Carmen Pirovano ist froh, dass die Übung geglückt ist. «Eine Evakuationsübung durchzuführen, ist mir sehr wichtig», betont sie.

Denn die Schulleiterin hat Erfahrung damit, was passiert, wenn der Ernstfall nicht geübt wird. «Ich komme aus dem sonderpädagogischen Bereich. Da haben wir immer wieder mit Leuten zu tun, die austicken und auf andere losgehen.»

So auch vor einigen Jahren in einer Einrichtung im Berner Oberland. «Ich konnte den Schüler zwar beruhigen und von der Schule wegbringen, aber es hat mich einfach niemand gesehen, der mir hätte helfen können, und zurück in die Schule konnte ich nicht. Am Schluss musste die Polizei kommen.» Einen solchen Fall will Carmen Pirovano nie wieder erleben. Deshalb hat sie die Feuerwehr angefragt, eine Übung an der HPS durchzuführen.

Erste Übung an der HPS

Für die Schule ist es die erste Evakuationsübung überhaupt. «Mit kognitiv behinderten Kindern ist es schwierig, da man ihnen so eine Übung nicht wirklich erklären kann», sagt Carmen Pirovano. Beunruhigt war sie deshalb aber nicht. «Wir haben die Sache in der Hand. Wenn die Angestellten sich ruhig verhalten, bleiben auch die Schüler ruhig.»

Und tatsächlich: Die Übung klappt wie am Schnürchen. Nach anfänglicher leichter Unsicherheit und Verwirrung von Seiten der Schüler sind die Gemüter schnell wieder beruhigt. «Bleibt zusammen», hört man auf dem Weg zum Sammelplatz mehrmals.

«Ich will nur nicht, dass mein Handy verbrennt», sagt ein Mädchen besorgt.
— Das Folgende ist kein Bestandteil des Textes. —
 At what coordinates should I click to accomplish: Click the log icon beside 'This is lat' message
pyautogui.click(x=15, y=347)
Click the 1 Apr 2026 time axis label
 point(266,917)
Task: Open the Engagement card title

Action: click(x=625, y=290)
Dann fährt das Feuerwehrauto am Parkplatz vorbei und zieht die Aufmerksamkeit auf sich.

«Düda, düda, düda», imitieren einige Kinder die Sirene. Nach einer Weile tritt der Einsatzleiter der Feuerwehr auf den Platz und informiert Carmen Pirovano über den Einsatz.

Im Ernstfall würden die Klassen nun ins Aareschulhaus gehen, um von dort die Eltern der Schüler zu informieren. Das ist heute nicht nötig. Nach kurzer Zeit ist der künstliche Rauch durch die Lüftung abgezogen und die Klassen gehen zurück in den Unterricht. «Schulhäuser sind sehr gross. Es kann viel Unvorhergesehenes passieren», sagt Carmen Pirovano, «nun konnten wir den Ernstfall wenigstens üben.»